[ROCm][CI] Gate incompatible HF references on Transformers v5#41532
[ROCm][CI] Gate incompatible HF references on Transformers v5#41532AndreasKaratzas wants to merge 14 commits into
Conversation
Signed-off-by: Andreas Karatzas <akaratza@amd.com>
There was a problem hiding this comment.
Code Review
This pull request updates the model testing framework to include model revisions and trust_remote_code flags. It also introduces version constraints for specific models in the registry.
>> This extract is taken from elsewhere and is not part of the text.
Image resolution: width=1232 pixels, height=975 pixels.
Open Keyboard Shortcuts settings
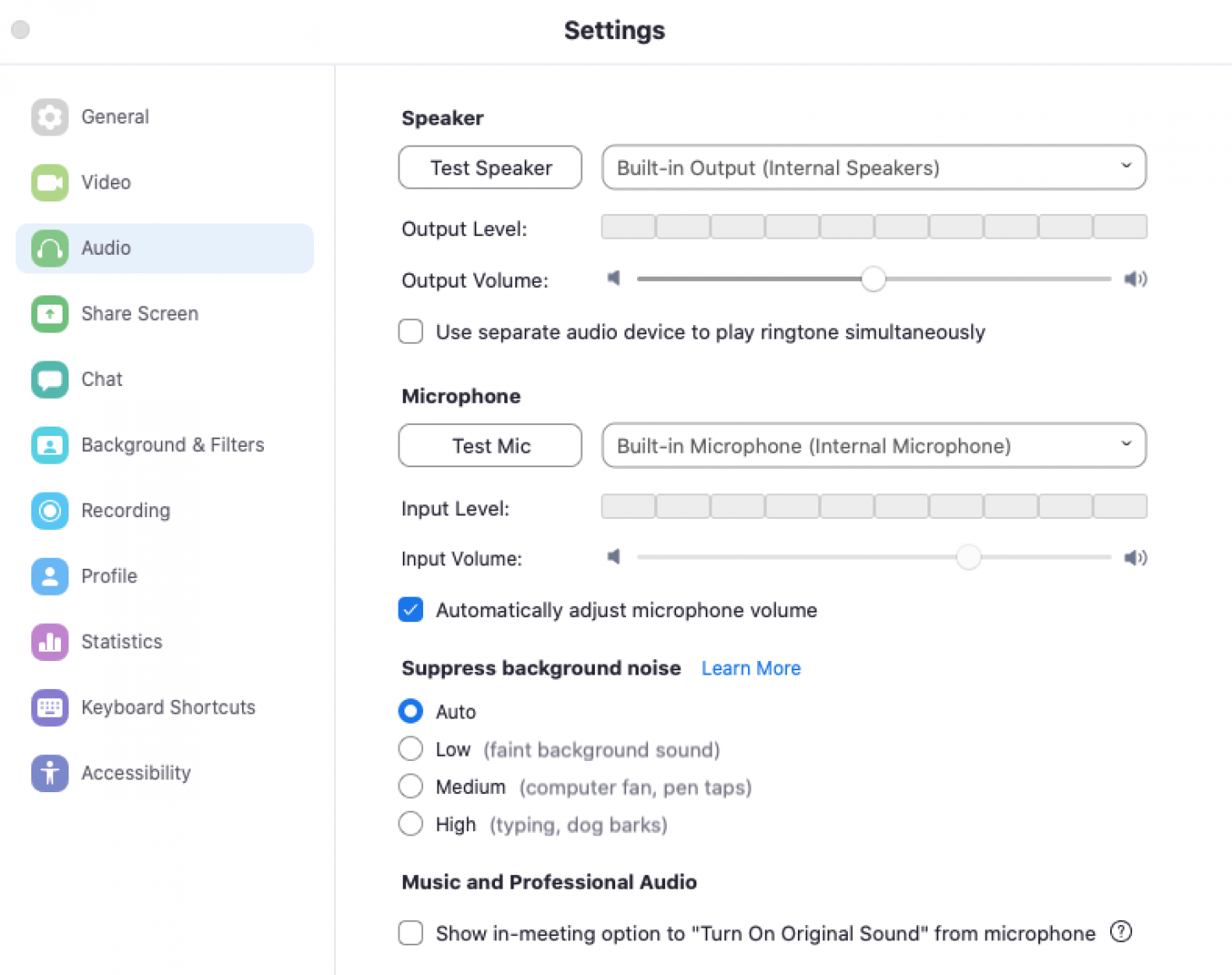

Feedback was provided regarding a logic bug where adding a version reason causes tests to be skipped regardless of version validity, and a concern that the specified Transformers version range for MiniCPM4 appears to be incorrect or overly restrictive.
Signed-off-by: Andreas Karatzas <akaratza@amd.com>
|
cc @charlifu |
Signed-off-by: Andreas Karatzas <akaratza@amd.com>
|
Notes on the AudioFlamingo3 / MusicFlamingo changes:
|
Signed-off-by: Andreas Karatzas <akaratza@amd.com>
eustlb
left a comment
There was a problem hiding this comment.
transformers releases
AudioFlamingo3: v5.0.0
MusicFlamingo3: v5.5.0
There should not be any reasons not to use super()._call_hf_processor. Looks like a lot of the confusion here comes from the fact that the vLLM PR was merged before the transformers one on which it depended, and that evolved after the vLLM one was merged.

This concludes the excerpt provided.